The suburban congregation experienced a surge of growth through the late 1990’s and early 2000’s under the leadership of Matt Woodford, now pastor at Springbrook Community Church in Plainfield. However, the church eventually experienced the same declines in attendance as many other churches, both in Illinois and across the U.S.
Statistics show that the median worship attendance in U.S. congregations has declined from 137 worshippers per Sunday in 2000 down to 65 in 2020. During a season of pandemic-driven decreases due to inability to meet, members’ concerns about health risks, and difficulty discerning who was connecting online, most churches didn’t know the real number of their congregation size.
The past year or more of resumed in-person gatherings has shown that number to be at least 20% less than the pre-pandemic attendance for many churches. For Lighthouse it was closer to 40%. During a time of pastoral transition, church leadership reached out to IBSA for help navigating the next season. IBSA’s Health Team Leader, Scott Foshie, met with the church to assess their current health, to pray, and to consider how best to move forward.
During those months of prayer and conversations, an opportunity presented itself. Ashburn Baptist Church, located 12 miles away in Orland Park, was also going through their own health consultation with IBSA. Though at a very different place in ministry than the Frankfort congregation, they, too, were prayerfully considering the next step they needed to take to move forward in ministry.

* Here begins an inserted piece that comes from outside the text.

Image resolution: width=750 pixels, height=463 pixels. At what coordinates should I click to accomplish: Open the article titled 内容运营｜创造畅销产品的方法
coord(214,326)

Under Thompson’s leadership, the Ashburn church had decided that their next step was multiplying the reach by planting another campus. They already had two campuses, their namesake location in Chicago’s Ashburn neighborhood and the main campus in Orland Park, as well as Hispanic and Arabic congregations and plans to start a Filipino congregation. But they were praying about the right physical location and thought the village of Frankfort, population 20,000, could be a good match.
Foshie made the connection between the two leadership groups, then took a hands-off approach to allow the churches to decide what they wanted to do. “I just gave the Lighthouse leadership different options to consider and pray about,” Foshie said. “I was simply there to help them move forward with whichever option they chose.”
Scott Nichols
Lighthouse, which had been facing the possibility of finishing the ministry at their Frankfort location, decided to instead pass the baton. On February 12, the members voted to be “adopted” by Ashburn.
The legacy service two weeks later was a reminder of the value of cooperation that has been a hallmark of Baptist associational life for more than 300 years. It was facilitated by the Ashburn church and Pastor Thompson. He had led the former independent Baptist church to join IBSA in 2021, recognizing the advantage of cooperating with like-minded churches to reach Illinois and the world with the gospel.
Representatives of IBSA were present in-person and on video. The North American Mission Board’s Chicago Send City Missionary, Scott Nichols, who is also pastor of the multi-campus Gospelife Church in Carol Stream, encouraged the gathering as they honored the past and looked forward to the future. And former Lighthouse Fellowship pastor, Matt Woodford, delivered the message.
The former Lighthouse Fellowship Church plans to re-launch officially to the community on Easter Sunday as Ashburn Baptist Church, Frankfort campus.